Targeted disruption of leucine-rich repeat kinase 1 but not leucine-rich repeat kinase 2 in mice causes severe osteopetrosis


  • Additional Supporting Information may be found in the online version of this article.

Address correspondence to: Subburaman Mohan, PhD, Musculoskeletal Disease Center, Jerry L Pettis VA Medical Center, 11201 Benton Street, Loma Linda, CA 92357, USA. E-mail:


To assess the roles of Lrrk1 and Lrrk2, we examined skeletal phenotypes in Lrrk1 and Lrrk2 knockout (KO) mice. Lrrk1 KO mice exhibit severe osteopetrosis caused by dysfunction of multinucleated osteoclasts, reduced bone resorption in endocortical and trabecular regions, and increased bone mineralization.

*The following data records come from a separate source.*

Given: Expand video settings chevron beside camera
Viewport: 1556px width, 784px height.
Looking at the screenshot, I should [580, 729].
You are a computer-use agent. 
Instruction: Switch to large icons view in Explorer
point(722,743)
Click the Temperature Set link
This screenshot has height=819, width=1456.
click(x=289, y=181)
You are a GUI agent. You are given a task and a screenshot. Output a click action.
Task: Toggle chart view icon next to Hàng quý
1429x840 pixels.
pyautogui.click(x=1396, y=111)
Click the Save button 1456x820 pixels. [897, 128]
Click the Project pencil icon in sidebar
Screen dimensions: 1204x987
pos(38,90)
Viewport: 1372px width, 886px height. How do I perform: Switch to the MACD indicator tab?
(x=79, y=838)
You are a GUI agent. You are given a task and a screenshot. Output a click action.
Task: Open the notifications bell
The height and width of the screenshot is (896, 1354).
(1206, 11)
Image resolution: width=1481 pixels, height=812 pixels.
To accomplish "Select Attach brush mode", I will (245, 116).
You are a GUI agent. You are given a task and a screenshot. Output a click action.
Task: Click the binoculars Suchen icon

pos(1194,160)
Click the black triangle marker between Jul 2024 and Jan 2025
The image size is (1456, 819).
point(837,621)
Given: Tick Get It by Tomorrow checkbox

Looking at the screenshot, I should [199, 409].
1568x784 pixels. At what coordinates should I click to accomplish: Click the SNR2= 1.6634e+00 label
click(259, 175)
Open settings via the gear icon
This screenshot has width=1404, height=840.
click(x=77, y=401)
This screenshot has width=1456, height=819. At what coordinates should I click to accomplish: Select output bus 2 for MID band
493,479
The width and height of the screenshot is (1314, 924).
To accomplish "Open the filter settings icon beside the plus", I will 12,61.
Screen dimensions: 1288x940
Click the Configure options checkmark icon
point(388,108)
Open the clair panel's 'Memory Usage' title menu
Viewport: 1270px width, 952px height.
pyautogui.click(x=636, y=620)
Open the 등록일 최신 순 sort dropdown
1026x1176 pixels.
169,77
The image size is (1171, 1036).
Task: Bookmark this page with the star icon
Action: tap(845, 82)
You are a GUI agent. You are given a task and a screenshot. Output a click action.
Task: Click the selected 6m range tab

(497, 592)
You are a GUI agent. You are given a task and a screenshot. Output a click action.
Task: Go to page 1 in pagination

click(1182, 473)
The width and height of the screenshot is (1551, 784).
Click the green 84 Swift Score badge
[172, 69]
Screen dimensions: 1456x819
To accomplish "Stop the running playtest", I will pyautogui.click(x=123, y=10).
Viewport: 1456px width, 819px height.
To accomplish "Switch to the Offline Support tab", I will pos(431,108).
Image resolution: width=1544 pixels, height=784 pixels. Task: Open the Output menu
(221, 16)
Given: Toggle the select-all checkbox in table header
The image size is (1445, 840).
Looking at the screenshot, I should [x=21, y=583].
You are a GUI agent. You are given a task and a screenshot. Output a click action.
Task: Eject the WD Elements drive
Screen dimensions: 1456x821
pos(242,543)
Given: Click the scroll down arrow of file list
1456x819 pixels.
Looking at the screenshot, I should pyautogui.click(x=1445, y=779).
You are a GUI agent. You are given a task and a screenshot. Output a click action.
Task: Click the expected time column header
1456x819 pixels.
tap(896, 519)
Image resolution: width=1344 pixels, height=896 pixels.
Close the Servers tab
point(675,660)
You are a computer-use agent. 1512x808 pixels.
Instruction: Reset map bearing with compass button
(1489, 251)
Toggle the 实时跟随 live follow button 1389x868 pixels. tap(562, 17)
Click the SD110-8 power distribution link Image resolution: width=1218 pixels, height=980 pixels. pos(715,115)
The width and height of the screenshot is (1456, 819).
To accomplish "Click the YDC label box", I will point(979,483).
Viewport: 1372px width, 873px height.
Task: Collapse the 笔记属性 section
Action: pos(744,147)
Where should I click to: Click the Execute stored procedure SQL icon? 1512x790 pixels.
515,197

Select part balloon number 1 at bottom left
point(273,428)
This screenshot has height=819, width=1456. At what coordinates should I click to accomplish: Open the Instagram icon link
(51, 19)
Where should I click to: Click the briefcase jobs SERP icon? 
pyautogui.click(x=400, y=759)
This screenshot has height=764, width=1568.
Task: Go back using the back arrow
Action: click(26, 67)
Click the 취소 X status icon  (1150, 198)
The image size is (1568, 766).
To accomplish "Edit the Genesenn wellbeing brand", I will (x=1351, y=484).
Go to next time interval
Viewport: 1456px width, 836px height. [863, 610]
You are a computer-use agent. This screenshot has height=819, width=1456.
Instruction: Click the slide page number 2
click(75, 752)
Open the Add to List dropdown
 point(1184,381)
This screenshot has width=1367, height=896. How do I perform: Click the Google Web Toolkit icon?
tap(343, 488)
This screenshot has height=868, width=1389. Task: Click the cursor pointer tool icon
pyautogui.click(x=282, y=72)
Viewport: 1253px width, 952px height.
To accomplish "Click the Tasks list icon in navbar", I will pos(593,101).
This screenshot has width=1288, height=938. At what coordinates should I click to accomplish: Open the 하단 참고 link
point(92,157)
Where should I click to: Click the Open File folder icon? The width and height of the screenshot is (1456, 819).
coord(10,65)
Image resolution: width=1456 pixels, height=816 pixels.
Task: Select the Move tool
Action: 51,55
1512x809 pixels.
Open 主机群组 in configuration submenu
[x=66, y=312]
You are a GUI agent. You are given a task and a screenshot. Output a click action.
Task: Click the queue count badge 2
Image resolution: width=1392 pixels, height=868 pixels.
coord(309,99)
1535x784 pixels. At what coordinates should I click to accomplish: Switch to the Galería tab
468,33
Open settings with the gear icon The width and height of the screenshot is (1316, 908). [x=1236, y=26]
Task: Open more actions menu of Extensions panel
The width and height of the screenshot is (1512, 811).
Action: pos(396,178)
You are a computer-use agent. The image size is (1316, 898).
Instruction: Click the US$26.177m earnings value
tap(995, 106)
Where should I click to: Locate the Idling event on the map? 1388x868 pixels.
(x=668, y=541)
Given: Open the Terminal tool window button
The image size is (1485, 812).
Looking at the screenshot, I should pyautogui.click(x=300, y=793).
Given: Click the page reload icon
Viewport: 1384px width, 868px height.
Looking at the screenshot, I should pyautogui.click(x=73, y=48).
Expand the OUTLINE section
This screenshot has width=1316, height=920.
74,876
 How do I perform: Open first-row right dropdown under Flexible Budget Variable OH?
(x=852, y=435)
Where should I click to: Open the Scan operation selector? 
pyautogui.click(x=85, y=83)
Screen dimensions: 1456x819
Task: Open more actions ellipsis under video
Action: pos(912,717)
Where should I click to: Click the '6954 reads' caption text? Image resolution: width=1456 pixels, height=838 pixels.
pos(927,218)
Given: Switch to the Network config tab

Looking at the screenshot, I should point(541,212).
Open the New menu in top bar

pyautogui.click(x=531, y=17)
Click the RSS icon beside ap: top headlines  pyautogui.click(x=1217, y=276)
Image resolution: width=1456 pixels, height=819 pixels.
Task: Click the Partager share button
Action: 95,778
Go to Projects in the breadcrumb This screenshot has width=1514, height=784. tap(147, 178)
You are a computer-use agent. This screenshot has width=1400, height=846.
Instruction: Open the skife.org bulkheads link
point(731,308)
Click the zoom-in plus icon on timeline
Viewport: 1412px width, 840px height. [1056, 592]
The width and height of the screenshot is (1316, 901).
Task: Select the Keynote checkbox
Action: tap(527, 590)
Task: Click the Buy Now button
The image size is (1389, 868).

Lrrk1 KO mice have lifelong accumulation of bone and respond normally to the anabolic actions of teriparatide treatment, but are resistant to ovariectomy-induced bone boss. Precursors derived from Lrrk1 KO mice differentiate into multinucleated cells in response to macrophage colony-stimulating factor (M-CSF)/receptor activator of NF-κB ligand (RANKL) treatment, but these cells fail to form peripheral sealing zones and ruffled borders, and fail to resorb bone. The phosphorylation of cellular Rous sarcoma oncogene (c-Src) at Tyr-527 is significantly elevated whereas at Tyr-416 is decreased in Lrrk1-deficient osteoclasts. The defective osteoclast function is partially rescued by overexpression of the constitutively active form of Y527F c-Src. Immunoprecipitation assays in osteoclasts detected a physical interaction of Lrrk1 with C-terminal Src kinase (Csk). Lrrk2 KO mice do not show obvious bone phenotypes. Precursors derived from Lrrk2 KO mice differentiate into functional multinucleated osteoclasts. Our finding of osteopetrosis in Lrrk1 KO mice provides convincing evidence that Lrrk1 plays a critical role in negative regulation of bone mass in part through modulating the c-Src signaling pathway in mice.